06/05/2026
"Y todo lo que hagáis, hacedlo de corazón, como para el Señor y no para los hombres.
Colosenses 3:23”
Una de las ideas más dañinas que muchas personas han adoptado es creer que Dios solo está interesado en lo que hacemos dentro de una iglesia.
Pensamos que la adoración ocurre cuando cantamos, oramos, levantamos las manos o leemos la Biblia, mientras que el trabajo diario pertenece a otra categoría completamente distinta.
Por eso muchos viven esperando el domingo para sentirse cerca de Dios, pero consideran el lunes una carga que simplemente deben soportar.
Sin embargo, la Biblia presenta una visión muy diferente.
En el idioma hebreo existe una palabra fascinante: Avodá (עֲבוֹדָה).
Lo sorprendente es que esta palabra puede traducirse tanto como "trabajo", "servicio" o "adoración".
Para la mentalidad bíblica, estas ideas no estaban separadas.
Lo que nosotros dividimos entre lo espiritual y lo cotidiano era visto como una sola realidad delante de Dios.
Esto significa que cuando una persona trabaja con integridad, excelencia y un corazón correcto, también está honrando al Creador.
De hecho, el trabajo existía antes de que entrara el pecado al mundo.
En Génesis, Dios colocó a Adán en el jardín para cultivarlo y cuidarlo.
Antes de que existieran templos, púlpitos o ceremonias religiosas, ya existía una asignación divina: administrar, crear, construir y servir.
El trabajo nunca fue diseñado como un castigo. Fue diseñado como una expresión del propósito humano.
Por eso el Reino de Dios mide las cosas de manera distinta a como las mide el mundo.
Dios no observa únicamente cómo cantas durante unas horas el fin de semana.
También observa cómo tratas a las personas en tu trabajo, cómo cumples tus responsabilidades cuando nadie te está mirando, cómo manejas tu negocio, cómo estudias, cómo sirves a tu familia y cómo administras aquello que puso en tus manos.
Un mecánico que trabaja con honestidad está honrando a Dios.
Una madre que cuida con amor a sus hijos está honrando a Dios.
Un estudiante que se esfuerza con responsabilidad está honrando a Dios.
Un empleado que actúa con integridad cuando otros toman atajos está honrando a Dios.

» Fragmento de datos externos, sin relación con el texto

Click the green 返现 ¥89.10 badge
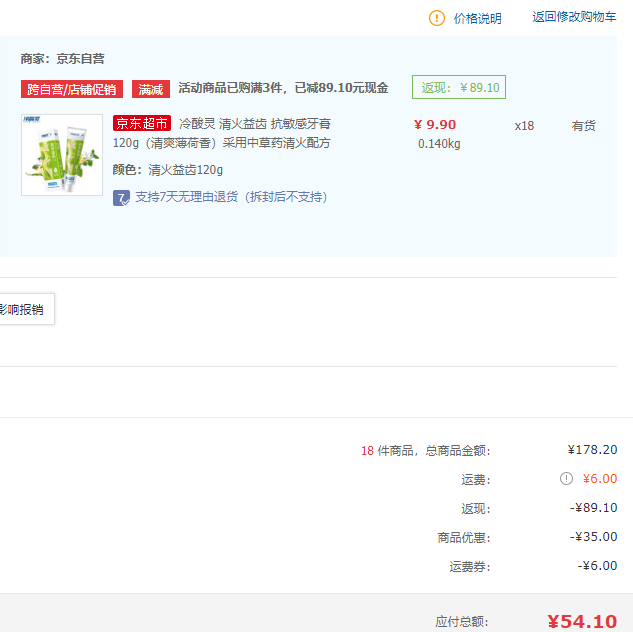633x632 pixels. coord(459,87)
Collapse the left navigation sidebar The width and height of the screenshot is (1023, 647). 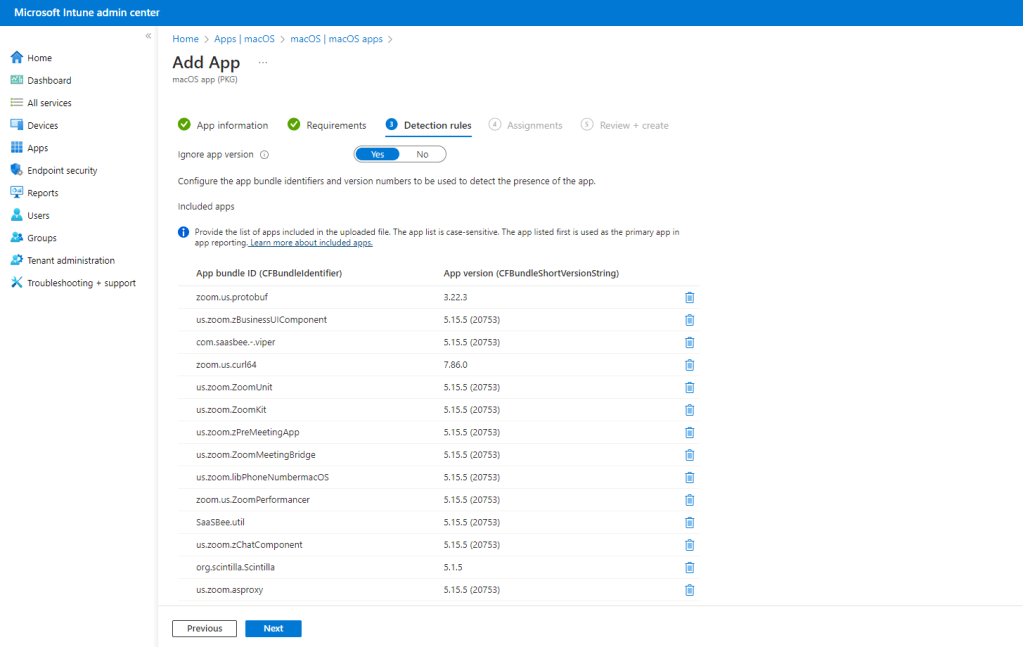pyautogui.click(x=148, y=36)
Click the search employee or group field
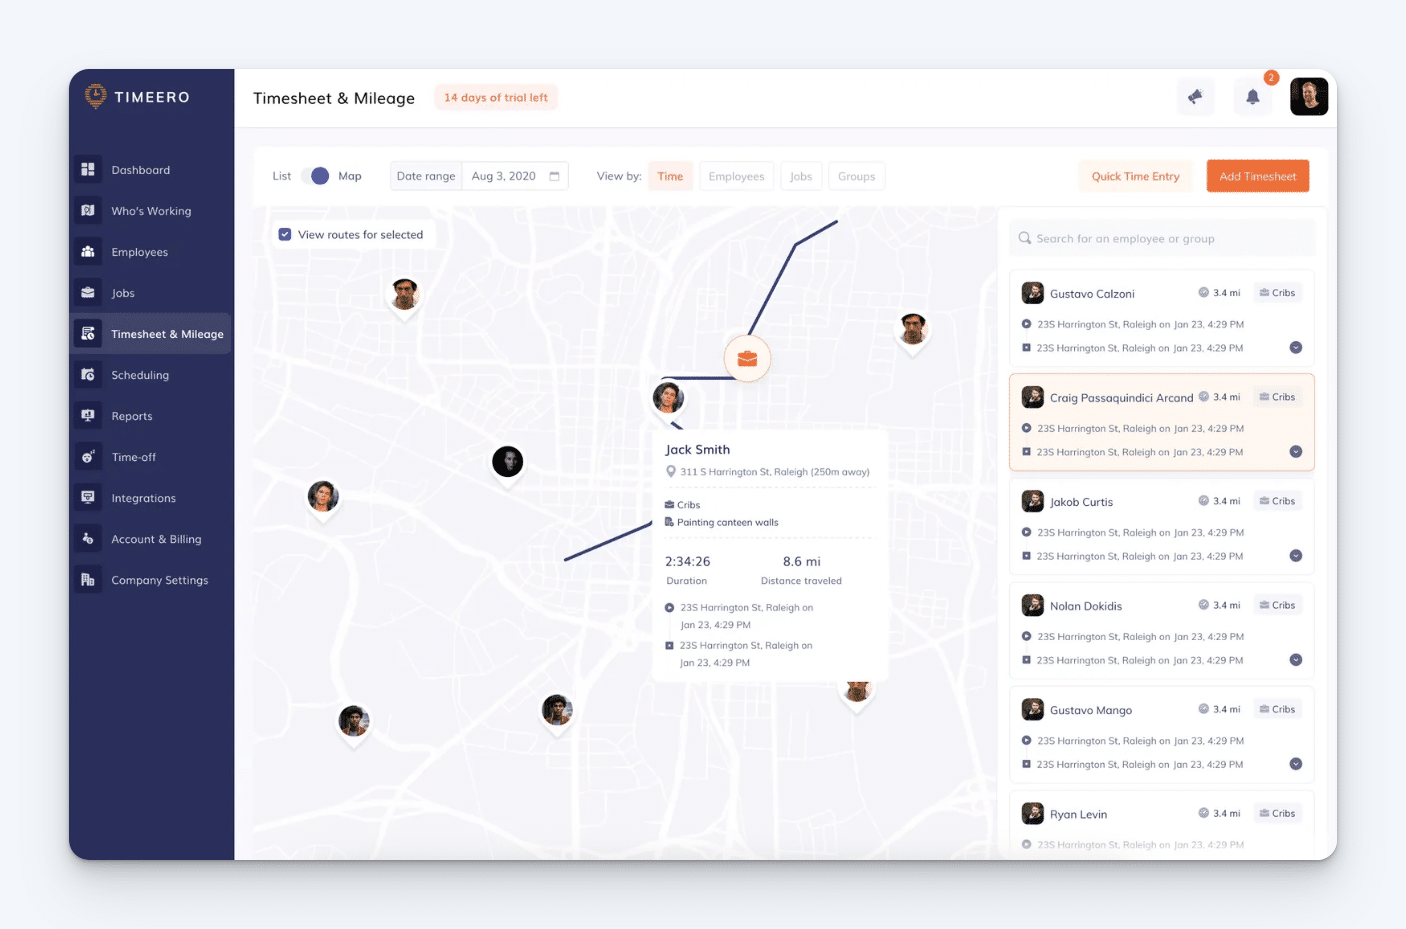Screen dimensions: 1406x929 1160,237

Por eso el apóstol Pablo escribió una de las declaraciones más poderosas sobre este tema:
"Y todo lo que hagáis, hacedlo de corazón, como para el Señor y no para los hombres." (Colosenses 3:23)

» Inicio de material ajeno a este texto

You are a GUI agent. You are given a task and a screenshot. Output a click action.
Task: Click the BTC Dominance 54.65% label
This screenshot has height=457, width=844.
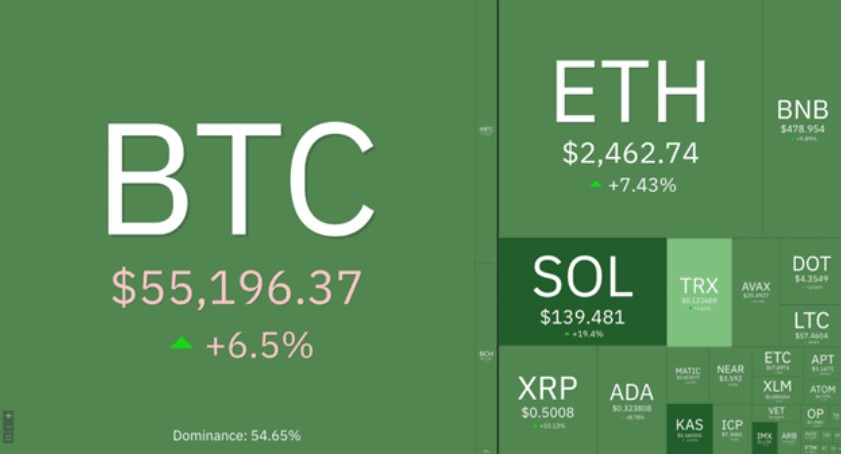pyautogui.click(x=237, y=435)
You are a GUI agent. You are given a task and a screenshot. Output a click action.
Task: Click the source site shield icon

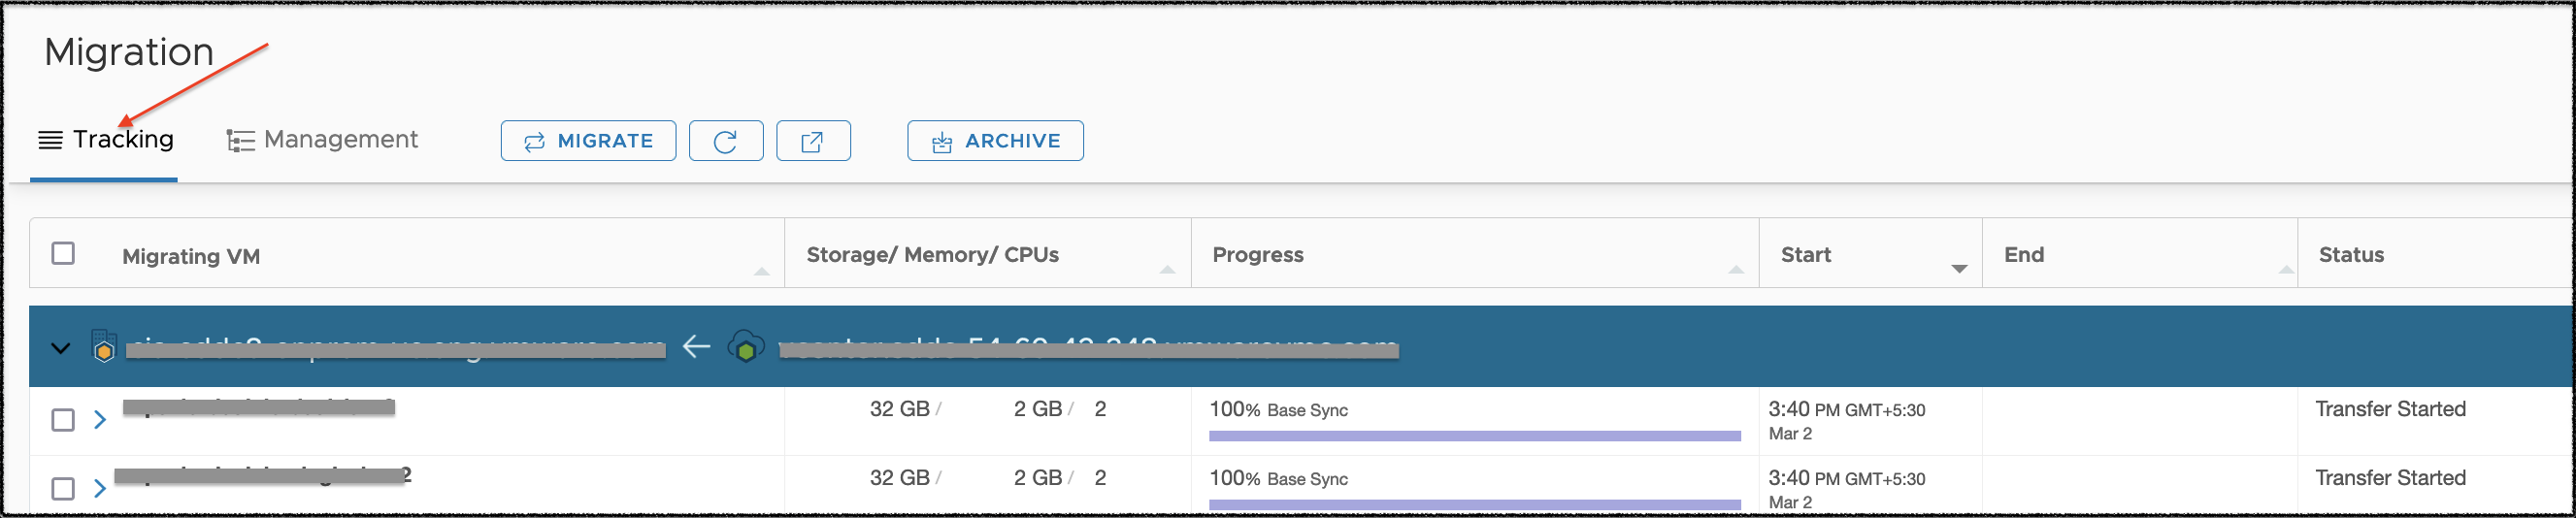(x=104, y=347)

Observa que Pablo no dice algunas cosas.
Dice todo.
Todo lo que haces puede convertirse en una ofrenda delante de Dios cuando se realiza con excelencia, honestidad y gratitud.
Quizá hoy te sientes atrapado en una rutina.
Tal vez piensas que tu trabajo es insignificante o que lo que haces cada día no tiene valor espiritual. Pero la Biblia enseña algo diferente.
Dios puede ser glorificado tanto en un templo como en una oficina. Puede ser honrado tanto en una congregación como en una cocina, un taller, un aula de clase o un campo de trabajo.
Cuando entiendes esto, tus días dejan de ser comunes.
Tu esfuerzo adquiere propósito.
Tu responsabilidad se convierte en una misión.
La próxima vez que te prepares para trabajar, recuerda esto: no estás entrando simplemente a cumplir una obligación.
Estás entrando a un lugar donde puedes reflejar el carácter de Dios a través de tu excelencia, tu integridad y tu servicio.
Porque para el Creador, la verdadera adoración no se limita a las canciones que cantas.
También se revela en la manera en que vives, trabajas y sirves cada día.